▸ **WHAT YOU NEED TO DO**
Retype the items verbatim, starting with the line containing "This screenshot has" and continuing through the final item, both ends included. Omit the pictures from your answer.

▸ **THE DATA**

*-*-*

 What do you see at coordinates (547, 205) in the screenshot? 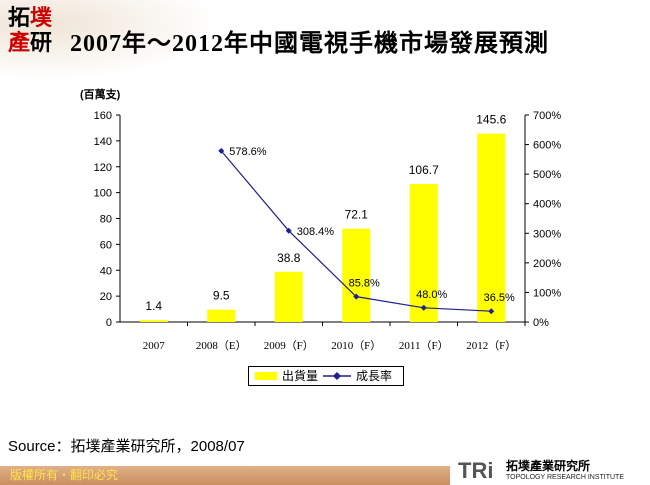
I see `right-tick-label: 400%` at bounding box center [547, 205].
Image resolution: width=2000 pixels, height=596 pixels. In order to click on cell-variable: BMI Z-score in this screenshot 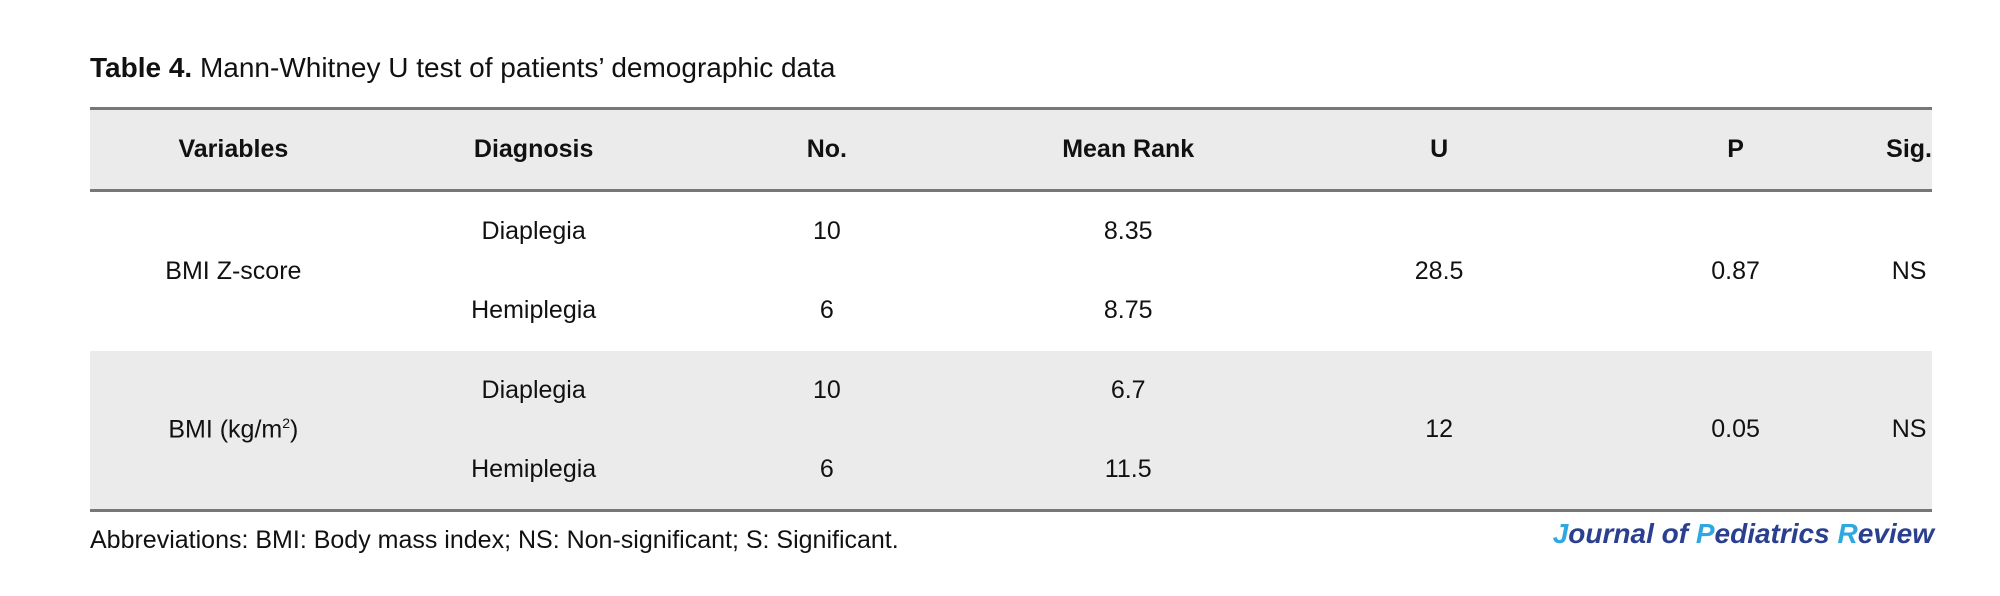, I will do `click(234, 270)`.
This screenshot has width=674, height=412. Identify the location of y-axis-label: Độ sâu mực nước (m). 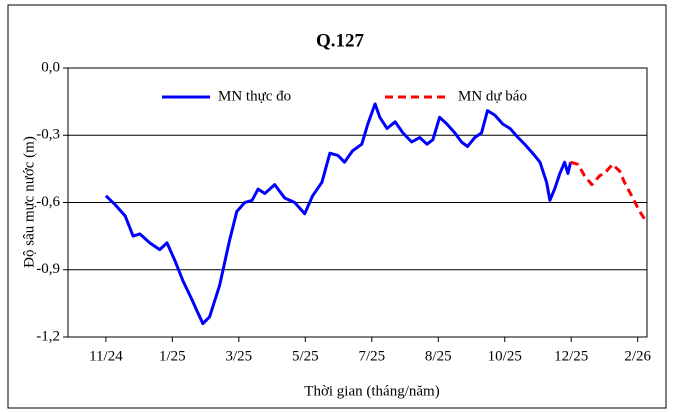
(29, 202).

*-*-*

▸ **RESULT OF THIS TASK**
This screenshot has width=674, height=412. Identify the location of y-axis-label: Độ sâu mực nước (m). 
(29, 202).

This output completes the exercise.